To seek out pieces made using the Flamework technique, also often called Lampwork. I already knew of artists like Susan Plum who worked on a large scale, weaving linear structures

and Amber Cowan’s dense flora and fauna panels of reformed milk glass

and was excited to be seeing these pieces in reality. I was excited to discover new artists and how the technique was used throughout history.

My strategy:

  • To take lots of photos, then look more closely back home and share as a resource.
  • Day 1 do a quick overall scan of the entire museum and pick out areas to revisit on Day 2.
  • Squeeze the library in somehow.

The Contemporary Art and Design Wing


The 26,000-square-foot contemporary gallery is part of the Contemporary Art + Design Wing, designed by architect Thomas Phifer and Partners, and opened in 2015. The contemporary galleries in the new wing are the world’s largest space dedicated to the display of contemporary art and design in glass. The gallery features a sophisticated light-filtering system using diffusing roof skylights, which provide most of the lighting required to view the art.

The Contemporary Art Gallery shows large scale contemporary objects, sculpture and installation. The gallery is at the entrance to the museum and is a suitably awe inspiring experience. I could see how immensely this new gallery lifted the whole museum and visitors perception of the material into a contemporary realm.


One of the very first pieces I saw in the new Contemporary Art and Design Galleries was perhaps my favourite from the entire collection. The piece by Josepha………………………. Made from pieces of borosilicate glass, meticulously glued in place. The effect is a piece that changes with the light and the viewers movements around it, it seems to hover and shimmer.
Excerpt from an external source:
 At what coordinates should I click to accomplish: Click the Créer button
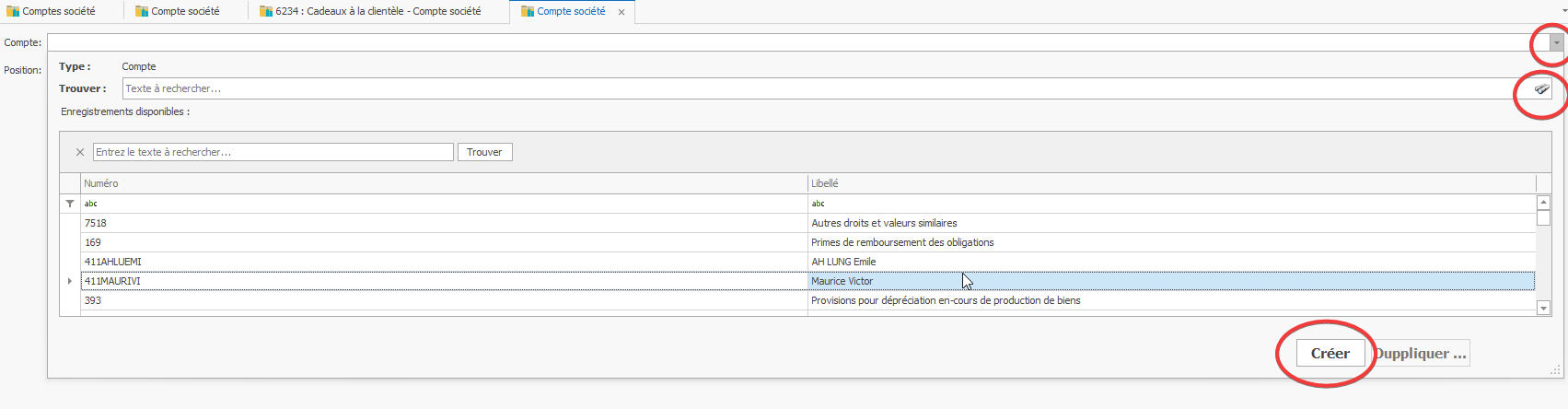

This new gallery opened in 2015 designed by architect Thomas Phifer and Partners, are beautifully designed and light, both natural and artificial has been carefully considered and embraced. The lighting throughout is absolutely beautiful, coming/pouring from the natural light through the ceiling and the enormous windows in front of which is an elegant taught gauze.. It is a thing in itself coming through the ceiling and huge panoramic windows through which the light is filtered through taught gauze. Pieces in display cabinets are lit from above through frosted glass, creating an even gentle light.
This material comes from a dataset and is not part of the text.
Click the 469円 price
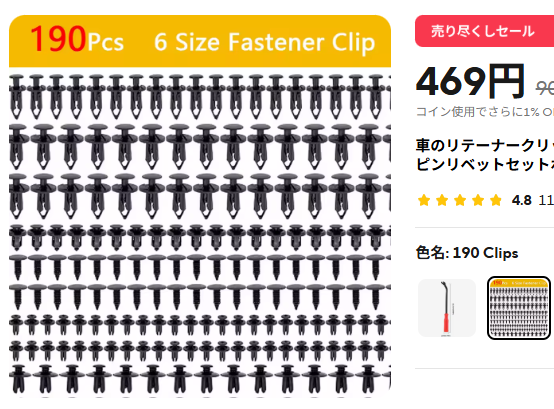click(x=470, y=82)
Immediately afterwards I visited the Ben W. Heineman Sr Family Gallery of Contemporary Glass. Despite being a fascinating collection I could instantly see how dated the design of the exhibition space was, in comparison to The Contemporary Galleries and the effect the lighting, plinth design etc had. I felt tired. The objects felt tired. I tire easily in Art Galleries. I have a Tate card for the reason that I need to go and visit a big show a few times, I can’t take it all in. For me it’s like smelling perfumes, too many and they all start to merge together. In this sense I would have been better to have taken a day or two over each gallery. But then that’s just my pace, other people may find they can absorb it all.

The museum is so diverse it’s easy to lose focus. I kept reminding myself that I can’t take it all in and not to try.

Tomorrow I have a few areas to target Natural Glass Looks amazing, as do the Diorama’s and Beadwork.